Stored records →
'''
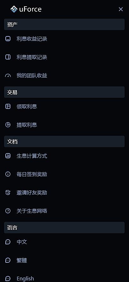Switch language to 繁體

(x=64, y=260)
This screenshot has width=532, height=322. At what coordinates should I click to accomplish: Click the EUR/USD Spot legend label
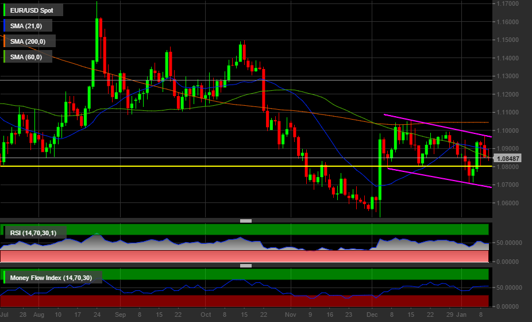point(33,10)
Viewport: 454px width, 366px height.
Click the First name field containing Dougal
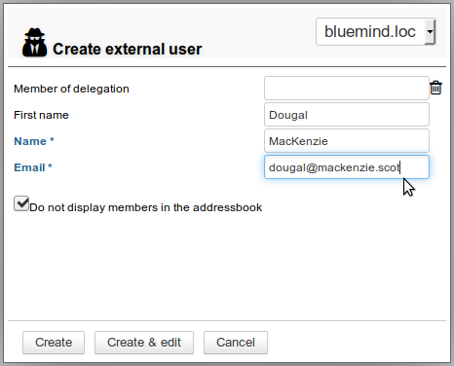[347, 115]
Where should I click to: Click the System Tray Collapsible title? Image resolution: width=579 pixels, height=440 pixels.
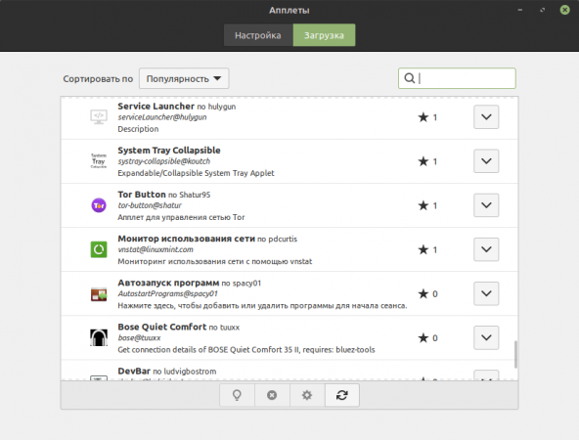pyautogui.click(x=169, y=151)
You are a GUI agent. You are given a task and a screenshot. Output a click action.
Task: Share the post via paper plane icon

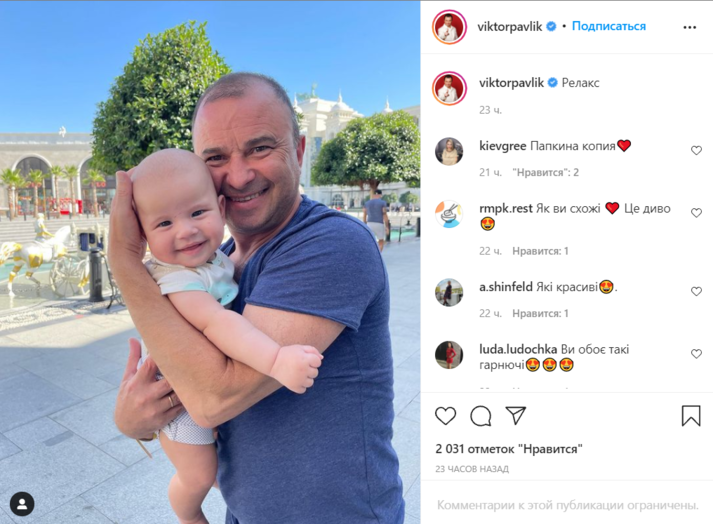(x=516, y=415)
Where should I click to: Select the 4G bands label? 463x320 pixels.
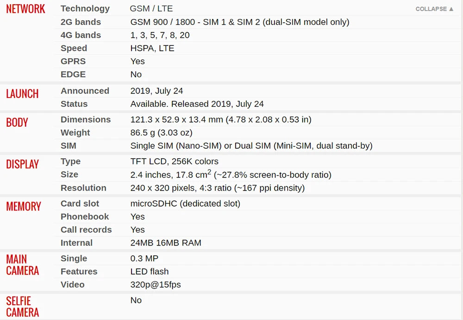pos(81,35)
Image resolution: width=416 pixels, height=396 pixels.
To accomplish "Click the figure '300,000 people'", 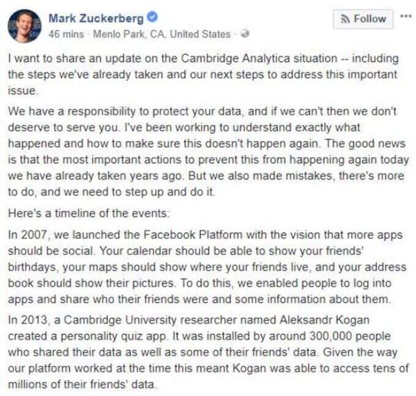I will pyautogui.click(x=350, y=336).
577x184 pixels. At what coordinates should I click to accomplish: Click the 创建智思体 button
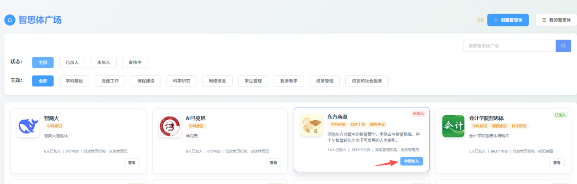pos(508,20)
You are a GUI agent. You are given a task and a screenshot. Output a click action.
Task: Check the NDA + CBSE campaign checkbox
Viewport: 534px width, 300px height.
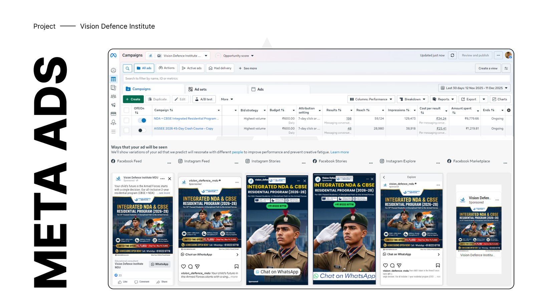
'''
What you will do → Retype only the lines from the line with "Task: Check the NDA + CBSE campaign checkbox" through the last line of the data. Keep both ends and skip the pictures.

The answer →
Task: Check the NDA + CBSE campaign checkbox
Viewport: 534px width, 300px height.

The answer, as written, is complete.